President Donald Trump’s response to Saturday’s violence in Charlottesville, Virginia, should have been “much harsher” on the white supremacists whose rally sparked the bloodshed, former White House communications director Anthony Scaramucci said on Sunday.

“I think he needed to be much harsher as it relates to the white supremacists,” Scaramucci said on ABC’s “This Week.” “You have to call that stuff out.”

Trump has come under intense criticism for his response to clashes between white nationalist groups ― including members of neo-Nazi and KKK groups ― and counter-protesters, which came to a head Saturday when a 20-year-old Ohio man allegedly plowed his vehicle into a group of anti-racist demonstrators, killing a 32-year-old woman and injuring at least 19 others. The suspect, James Alex Fields Jr., was photographed holding a shield bearing a white supremacist emblem before the deadly attack

“We condemn in the strongest possible terms this egregious display of hatred, bigotry and violence on many sides ― on many sides,” Trump said during a bill signing ceremony at his golf club in Bedminster, New Jersey. “It’s been going on for a long time in our country, not Donald Trump, not Barack Obama. It’s been going on for a long, long time.”

Lawmakers on both sides of the political aisle have called out Trump’s apparent reluctance to specifically mention the white supremacist groups who gathered in Charlottesville for a “Unite the Right” rally.
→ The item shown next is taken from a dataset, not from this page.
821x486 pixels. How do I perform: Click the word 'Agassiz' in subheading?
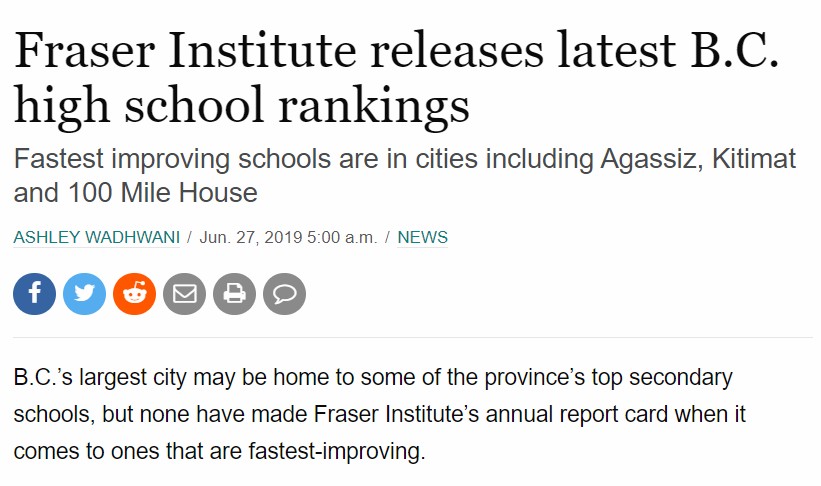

But to Scaramucci ― a Wall Street financier who served less than two weeks in his White House post last month ― the president’s response was textbook Trump.

“He likes doing the opposite of what the media thinks he’s going to do,” he said. “I think he’s of the impression there is hatred on all sides.”

Scaramucci said he “disagreed” with Trump’s statement, but that such differences of opinion would likely do little to shape the message coming out of the White House.

“You’re not going change the president,” Scaramucci said. “He’s going to do what he wants to do, how he wants to do it.” Furthermore, Trump’s advisers are “reluctant to tell him the truth,” he said.

Two Virginia state troopers who were part of the effort to quell the violence in Charlottesville died when their helicopter crashed on the outskirts of the town.

Scaramucci’s brief tenure at the White House ended with his resignation in late July after he gave a bombastic interview to the New Yorker in which he lashed out at various other members of Trump’s inner circle.

In his interview Sunday, Scaramucci fueled recent rumors about a forthcoming shakeup in White House staff, suggesting that chief strategist Steve Bannon was behind some of the leaks that have plagued Trump’s presidency.

“I think at the end of the day, the president knows who are the leakers ― the people undermining his agenda that are serving their own interests,” Scaramucci said. “I think the president knows what he’s going to do.”